He nodded. “When the Sainthood passed from Caveil to me at the end of our duel, it was like . . . it was like I could suddenly see everything in front of me with perfect clarity. I could feel the balance of my sword in ways I’d never understood before. It was . . . overwhelming.” He chuckled. “It also made me completely defenseless, by the way.”

“What do you mean?” I asked.

“Just then? At that precise moment? I was so enthralled that if a six-year-old with a rusty kitchen knife had attacked me he could have cut out my liver before I’d worked out what was happening.”

“Think how surprised that six-year-old would be once he started glowing red because he’d just become the Saint of Swords.”

“I understand it better now, Falcio. It’s not what I expected. It’s like . . . like having a question you have to answer, but you don’t have all the information, even though the question is always there, burning inside you.”

“So how do you answer it?” I asked, genuinely interested.

“I’m not sure. But everyone you meet holds a piece of it. Some just have the tiniest sliver, others . . .” He paused and looked at me. “Others have more.”

“That’s not a reassuring look you’re giving me. That reminds me, how did Dariana find you?”

“She didn’t.”

“Then how?”

“A troubadour told me, if you can believe it.” He held up a hand. “It’s too long a story. Suffice it to say, the Bardatti are every bit as strange and mysterious as the stories suggest.” He looked at me again. “As are you, apparently.”

“Me? I’m just your everyday, bog-standard traveling Magistrate.”

“Who survived the Greatcoat’s Lament. Falcio . . .” His eyes filled with an infinite sadness. “I’m sorry I wasn’t there when they—”

“Stop,” I said. I understood what he wanted to tell me; I just couldn’t stand to hear it, not yet. “If Brasti were here he’d say, ‘Stop fawning over everything Falcio does! Sure, it was torture, but you know what else is torture? Having to hear about it, that’s torture!’”

Kest laughed for a moment, then he touched me gently on the arm to let me know he understood.
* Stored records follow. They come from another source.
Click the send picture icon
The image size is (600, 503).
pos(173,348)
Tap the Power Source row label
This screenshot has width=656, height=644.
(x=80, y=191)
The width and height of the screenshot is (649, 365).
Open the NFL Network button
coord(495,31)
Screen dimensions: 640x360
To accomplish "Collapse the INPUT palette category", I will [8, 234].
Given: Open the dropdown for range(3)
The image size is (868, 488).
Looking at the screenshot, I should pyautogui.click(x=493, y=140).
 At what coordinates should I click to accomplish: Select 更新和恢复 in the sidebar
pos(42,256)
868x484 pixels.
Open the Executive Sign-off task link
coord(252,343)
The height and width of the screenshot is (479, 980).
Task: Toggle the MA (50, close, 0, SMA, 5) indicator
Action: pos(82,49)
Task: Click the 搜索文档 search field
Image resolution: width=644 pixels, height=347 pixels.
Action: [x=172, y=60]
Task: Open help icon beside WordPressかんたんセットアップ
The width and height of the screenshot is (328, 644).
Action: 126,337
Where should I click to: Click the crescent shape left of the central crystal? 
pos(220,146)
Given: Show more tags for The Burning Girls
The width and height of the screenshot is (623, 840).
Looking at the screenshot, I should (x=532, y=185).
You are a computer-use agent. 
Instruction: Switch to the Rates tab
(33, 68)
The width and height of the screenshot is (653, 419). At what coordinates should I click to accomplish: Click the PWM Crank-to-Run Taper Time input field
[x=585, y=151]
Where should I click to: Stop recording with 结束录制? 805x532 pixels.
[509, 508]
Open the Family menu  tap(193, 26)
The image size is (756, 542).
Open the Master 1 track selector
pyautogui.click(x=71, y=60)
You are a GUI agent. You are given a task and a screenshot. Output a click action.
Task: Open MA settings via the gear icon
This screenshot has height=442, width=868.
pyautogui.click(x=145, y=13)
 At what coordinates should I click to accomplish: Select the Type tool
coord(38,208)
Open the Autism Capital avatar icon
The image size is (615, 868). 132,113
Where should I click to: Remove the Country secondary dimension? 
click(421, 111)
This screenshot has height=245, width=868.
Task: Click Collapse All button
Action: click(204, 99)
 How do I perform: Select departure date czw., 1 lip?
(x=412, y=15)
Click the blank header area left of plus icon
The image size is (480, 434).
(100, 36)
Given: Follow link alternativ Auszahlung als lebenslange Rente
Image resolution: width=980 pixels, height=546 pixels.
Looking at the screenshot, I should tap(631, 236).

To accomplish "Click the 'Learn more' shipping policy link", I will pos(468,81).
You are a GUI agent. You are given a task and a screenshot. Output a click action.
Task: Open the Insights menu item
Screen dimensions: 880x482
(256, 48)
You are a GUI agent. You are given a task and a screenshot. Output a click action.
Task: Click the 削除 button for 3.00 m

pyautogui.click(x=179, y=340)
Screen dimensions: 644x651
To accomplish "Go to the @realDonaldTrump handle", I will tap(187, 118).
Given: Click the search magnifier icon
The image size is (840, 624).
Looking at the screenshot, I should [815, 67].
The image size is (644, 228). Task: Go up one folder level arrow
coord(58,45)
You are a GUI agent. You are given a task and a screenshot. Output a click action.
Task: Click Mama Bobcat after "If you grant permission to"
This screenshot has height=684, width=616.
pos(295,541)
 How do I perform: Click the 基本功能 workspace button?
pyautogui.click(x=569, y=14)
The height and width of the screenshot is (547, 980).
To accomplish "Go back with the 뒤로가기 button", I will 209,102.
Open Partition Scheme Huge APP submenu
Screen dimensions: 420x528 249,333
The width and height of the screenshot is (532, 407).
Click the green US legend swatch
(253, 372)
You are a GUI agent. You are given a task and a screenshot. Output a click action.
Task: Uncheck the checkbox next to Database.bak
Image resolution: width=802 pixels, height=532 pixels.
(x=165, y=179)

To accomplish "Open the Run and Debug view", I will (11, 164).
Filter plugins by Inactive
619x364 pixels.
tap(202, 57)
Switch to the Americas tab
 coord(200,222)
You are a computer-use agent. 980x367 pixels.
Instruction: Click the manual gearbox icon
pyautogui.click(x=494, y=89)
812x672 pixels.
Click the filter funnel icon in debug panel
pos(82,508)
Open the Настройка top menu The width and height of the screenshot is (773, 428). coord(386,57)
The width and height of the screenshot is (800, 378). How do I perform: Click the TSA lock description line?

Some things we don’t talk about.

“I don’t suppose you’ve heard anything about Brasti?” I asked.

He smiled, and this time it was genuine. “As a matter of fact, I heard two separate stories on the way here, of someone people are calling ‘The Archer’, who’s apparently defeated several bands of the Black Tabards. He picks up five or ten decent bowmen from a village, takes them out, and ambushes groups of these Knights before they can cause too much trouble.”

I grinned at the thought of Brasti and his archers. “Five or ten bowmen? Isn’t that just like Brasti to think in terms of drips of water when the enemy has an ocean?”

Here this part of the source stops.